Synthetic-aperture radar (SAR) plays a decisive role in the context of Earth observation technologies due to its all-weather capability. Different SAR imaging systems, extending over many SAR image applications (such as overseas oil leak detection; marine monitoring, such as [1,2] earthquake and landslide disaster monitoring and assessment [3,4]; reservoir and bridge infrastructure deformation monitoring [5,6]; urban building deformation monitoring [7,8]; the fine-structure imaging of buildings [9]; wisdom city applications), are based on high-precision SAR image registration technology. Image registration refers to the different imaging conditions of two or more remote sensing images through analysis and processing to provide accurate geographical location information, the maximum degree of reduction in the target object information, and more accurate analysis, as well as to extract the depth of the image information, such as in the Yangtze River water extraction area [10,11] and along railway settlements [12,13], for feature classification and crop recognition [14], landslide change detection [15,16], accurate drone positioning [17,18], etc. Compared with space-borne low-resolution SAR image registration, airborne very-high-resolution (VHR) SAR image registration is much more difficult for the following reasons: (1) the flight path and attitude of the airborne platform are unstable, which causes different imaging geometries for two flights; (2) the high-resolution character provokes an obvious slight ground change in two image pairs; (3) it is difficult to entirely correct the antenna pattern weight, which could cause the image intensity to differ in various range units; (4) complex topography suffers from the different distortions of two VHR SAR images. The most common method for image registration is the use of control points (CPs) to estimate the geometry distortion, followed by the mapping of one image onto the other’s coordinate system. For simple distortion, only a few CPs are sufficient to estimate the distortion model. However, for complex distortion, a more complex model is needed, which requires more CPs. Thus, the number of high-quality CPs is key for this challenging task.
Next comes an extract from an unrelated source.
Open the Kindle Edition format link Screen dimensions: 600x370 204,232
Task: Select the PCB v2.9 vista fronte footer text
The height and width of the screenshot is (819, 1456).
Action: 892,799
There are many features in SAR images, such as point, line, and surface features, and many classic feature extraction algorithms have been proposed and applied to remote sensing image registration. In the 1980s, Moravec proposed the concept of angular point detection [19]. The algorithm detects angular points by detecting the average change in the window moving in different directions. The disadvantages of the detection operator are that it is easily affected by edge points and noise and it cannot deal with cases of rotation. Later, Harris and Stephens proposed the Harris operator. The angular point detection operator is simple to calculate and can deal with the rotation and gray changes, but it can only obtain pixel-level feature points [20]. On this basis, Lowe proposed a better-performing feature transformation in 1999: SIFT [21], and then summarized and refined the SIFT feature descriptors to have grayscale, rotation, and affine invariance [22]. Bay et al. proposed the SURF algorithm, and they refined it in 2008 [23]. Z. Zhou introduced the Hu invariant moment into the grayscale-matching algorithm [24]. Z. Yang used the modified SIFT features for SAR image matching [25]. Z. Xiong matched the optimized SURF features using the RANSAC method and applied them in the SAR/INS combined navigation system [26]. Du Jiang used two SURF matching-point-intersection and RANSAC methods for mismatch elimination [27]. In 2019, R. Luo used the significance-weighted method to reduce the number of SURF feature points to achieve aerial image matching [28]. According to the two disadvantages of the correlation coefficient method, Y. Wang adopted fast Fourier transform and integrated imaging on the basis of block division, which achieves more robust and faster remote sensing image registration [29] compared with normalized mutual information. Pallotta et al. introduced the subpixel registration of remote sensing images by performing parabolic interpolation around the peak of reciprocal relations [30].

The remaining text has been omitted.